Correct the color balance and over all tonality of the photo. If your photo is
in 16-bit mode and you are using a version of Photoshop
prior to CS, convert it to 8 bits since layering doesn't work in 16 bits.
At this point we want to copy the total area of the photo and create a new layer.
You can do this with a series of key strokes (Ctrl+A then Ctrl+C). Now do a Ctrl+V
to paste and to create a new layer automatically.
You'll notice in your layers foldout menu that you now have 2 layers with the
same image. One is most likely named "background" the other named "layer 1". Now we
are ready to make adjustments in "layer 1". Make sure that "layer 1" is selected in
the menu before we start to change the tonality of that layer. At this point we want to
bring out the area(s) in the deep shadow with levels tool or whatever tool you are
comfortable with to bring detail in the dark areas. I suggest to use levels and use
the middle slider to do most of the work. Do not worry about how the total photo
looks at this point. All we are interested is to bring out the detail in the dark areas
you are most interested in. Try to make the shadow areas look as they did at the
time of the shoot. This is very important since poorly rendered shadowed areas can
ruin a photo.
Now we are ready to create a mask for "layer 1". There is an icon at the bottom
of the layers menu that indicates the creation of a mask. If you don't know which
one it is, just leave the mouse cursor over that icon until it indicates what
it will do. Once you have created a mask you'll see an additional icon on the "layer 1"
indicator. The icon on the right in "layer 1" is the masking preview icon.
Make sure you have the masking preview icon selected. Now we are ready to fill the
mask with black. Make sure black is the foreground color in the color indicator of the
tools menu. To fill the mask with black go to the edit menu and select fill. Once black
is filled into the mask you'll notice that the original photo seems to appear in the
main photo window. If it does we know we successfully created a mask.
To bring out the areas we want, use the eraser tool, paintbrush tool or the airbrush
tool. To use the eraser tool make sure you have the "background" color as white in the
color indicator. If using the other tools make sure the "foreground" color is white.
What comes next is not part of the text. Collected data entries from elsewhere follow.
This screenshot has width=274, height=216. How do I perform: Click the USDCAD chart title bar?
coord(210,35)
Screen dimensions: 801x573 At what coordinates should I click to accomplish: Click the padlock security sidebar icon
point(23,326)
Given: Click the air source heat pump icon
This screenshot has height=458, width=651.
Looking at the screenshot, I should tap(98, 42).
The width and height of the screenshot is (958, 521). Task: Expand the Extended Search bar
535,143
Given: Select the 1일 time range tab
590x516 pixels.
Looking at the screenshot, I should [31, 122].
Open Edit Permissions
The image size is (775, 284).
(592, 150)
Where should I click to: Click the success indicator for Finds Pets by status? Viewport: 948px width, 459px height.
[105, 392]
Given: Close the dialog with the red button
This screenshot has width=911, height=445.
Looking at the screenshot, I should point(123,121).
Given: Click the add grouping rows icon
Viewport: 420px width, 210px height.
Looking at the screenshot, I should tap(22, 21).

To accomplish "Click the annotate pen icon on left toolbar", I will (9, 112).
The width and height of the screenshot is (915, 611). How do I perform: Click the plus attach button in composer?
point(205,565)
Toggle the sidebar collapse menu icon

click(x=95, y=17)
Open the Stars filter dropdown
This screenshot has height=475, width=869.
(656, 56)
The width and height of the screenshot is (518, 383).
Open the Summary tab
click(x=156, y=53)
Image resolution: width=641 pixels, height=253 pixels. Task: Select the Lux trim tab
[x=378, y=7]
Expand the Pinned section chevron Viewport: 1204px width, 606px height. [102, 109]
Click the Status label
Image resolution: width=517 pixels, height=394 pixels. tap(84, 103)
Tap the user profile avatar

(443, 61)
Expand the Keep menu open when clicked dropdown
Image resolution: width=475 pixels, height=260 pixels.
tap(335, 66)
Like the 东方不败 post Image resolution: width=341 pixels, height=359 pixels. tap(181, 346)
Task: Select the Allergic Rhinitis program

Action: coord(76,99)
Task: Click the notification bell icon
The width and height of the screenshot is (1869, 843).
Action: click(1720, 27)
This
is to remove black from the mask of certain areas of "layer 1", which in turn allows the
image "layer 1" to dominate the "background layer". I would recommend settings in the
chosen tool with the transparencey set to 8-25%. You want to slowly develop these areas.
Also, I tend to find brush sizes between 100-300 pixels wide to do a smoother job.
Sometimes it is a good idea to use the section tools to mark off a given area to protect
the image in certain situations.
I hope I have explained myself to the best of my abilities on how to accomplish this task.
This is the basic way in which one can enhance a photo. From this technique one can develop
other uses to help bring the best out of a photo.